Average coefficient – 5.625

==Scotland national team==

| Date | Venue | Opponents | Score | Competition | Scotland scorer(s) |
|---|---|---|---|---|---|
| 5 September | Zalgirio Stadionas, Vilnius (A) | Lithuania Lithuania | 0–0 | ECQG9 |  |
| 10 October | Tyencastle Park, Edinburgh (A) | Estonia Estonia | 3–2 | ECQG9 | Billy Dodds (2), Sergei Hohlov-Simson (o.g.) |
| 14 October | Pittodrie, Aberdeen (H) | Faroe Islands Faroe Islands | 2–1 | ECQG9 | Billy Dodds, Craig Burley |
| 31 March | Celtic Park, Glasgow (H) | Czech Republic Czech Republic | 1–2 | ECQG9 | Eoin Jess |
| 28 April | Weserstadion, Bremen (A) | Germany Germany | 1–0 | Friendly | Don Hutchison |
| 5 June | Svangaskarð, Toftir (A) | Faroe Islands Faroe Islands | 1–1 | ECQG9 | Allan Johnston |
| 9 June | Sparta Stadion, Prague (A) | Czech Republic Czech Republic | 2–3 | ECQG9 | Paul Ritchie, Allan Johnston |

Key:
- (A) = Away match
- (H) = Home match
- WCQG6 = World Cup Qualifying – Group 6

==Notable events==
- The Scottish Premier League was formed as a breakaway league from the Scottish Premier Division, in a similar fashion to how the leading Football League clubs in England broke away to form the FA Premier League in 1992.

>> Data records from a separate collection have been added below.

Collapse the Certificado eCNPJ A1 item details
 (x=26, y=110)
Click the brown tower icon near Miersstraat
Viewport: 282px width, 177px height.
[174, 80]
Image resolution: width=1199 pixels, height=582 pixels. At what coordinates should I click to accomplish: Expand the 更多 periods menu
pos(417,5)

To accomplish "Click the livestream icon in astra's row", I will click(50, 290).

- Rangers won the Scottish domestic treble in their first season under the management of Dick Advocaat.
- Following the resignation of manager Wim Jansen, Celtic appointed 62-year-old former Aston Villa and Czechoslovakia manager Jozef Venglos as his successor. However, the appointment was not a success as Celtic finished the season without a major trophy and Venglos departed to be succeeded by the new management team of director of football Kenny Dalglish and head coach John Barnes.
- Paul Sturrock departed St Johnstone at the start of the season to take over at Dundee United.

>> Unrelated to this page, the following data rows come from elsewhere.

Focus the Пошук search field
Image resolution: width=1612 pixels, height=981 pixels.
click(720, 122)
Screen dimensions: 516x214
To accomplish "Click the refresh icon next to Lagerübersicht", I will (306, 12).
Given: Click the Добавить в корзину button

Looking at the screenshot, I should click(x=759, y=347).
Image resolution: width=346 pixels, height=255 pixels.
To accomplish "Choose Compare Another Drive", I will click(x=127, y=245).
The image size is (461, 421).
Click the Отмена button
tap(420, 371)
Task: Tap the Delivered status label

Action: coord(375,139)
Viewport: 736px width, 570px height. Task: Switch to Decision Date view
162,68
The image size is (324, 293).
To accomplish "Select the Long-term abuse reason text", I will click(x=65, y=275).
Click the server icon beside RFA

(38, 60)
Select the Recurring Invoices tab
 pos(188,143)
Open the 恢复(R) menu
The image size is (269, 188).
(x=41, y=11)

- New St Johnstone manager Sandy Clark guided St Johnstone to the club's best ever finish of third in the SPL, earning UEFA Cup qualification for only the second time. The Saints also reached the final of the League Cup and the semi-finals of the Scottish Cup.
- Four years after leaving Broomfield Park and ground-sharing with Clyde at Broadwood Stadium in Cumbernauld, Airdrieonians returned to their hometown to the new 10,000-seat Excelsior Stadium.

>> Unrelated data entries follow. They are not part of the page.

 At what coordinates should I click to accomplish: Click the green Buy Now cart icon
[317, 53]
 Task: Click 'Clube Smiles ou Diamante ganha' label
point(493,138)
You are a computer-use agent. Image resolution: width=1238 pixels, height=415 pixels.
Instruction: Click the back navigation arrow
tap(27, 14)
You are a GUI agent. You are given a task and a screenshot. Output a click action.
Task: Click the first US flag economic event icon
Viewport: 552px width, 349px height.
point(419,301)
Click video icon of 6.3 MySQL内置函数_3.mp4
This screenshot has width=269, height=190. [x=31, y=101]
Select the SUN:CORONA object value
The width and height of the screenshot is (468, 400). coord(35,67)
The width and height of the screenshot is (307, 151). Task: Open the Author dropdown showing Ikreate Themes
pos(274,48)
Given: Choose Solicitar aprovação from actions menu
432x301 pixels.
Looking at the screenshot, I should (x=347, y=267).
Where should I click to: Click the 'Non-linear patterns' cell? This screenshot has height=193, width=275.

- Hibernian returned to the top flight at the first time of asking as Division One champions.
- 28-year-old Rangers defender Alan McLaren, who was capped 24 times for Scotland between 1992 and 1995, retired at the end of the season after two years out of action due to injury.
- Rod Wallace, who was part of the Leeds United team that won the English league title in 1992, joined Rangers at the start of the season and added the Scottish title and both domestic cups to his list of honours.
- After 11 years in England with Manchester United, veteran striker Brian McClair rejoined his old club Motherwell but played just 11 games for them before moving back south of the border in December to become assistant manager to former Manchester United coach Brian Kidd at Blackburn Rovers. Ironically, McClair was initially reported to be leaving Scotland for the Manchester United assistant manager's job left vacant by Kidd's move to Blackburn.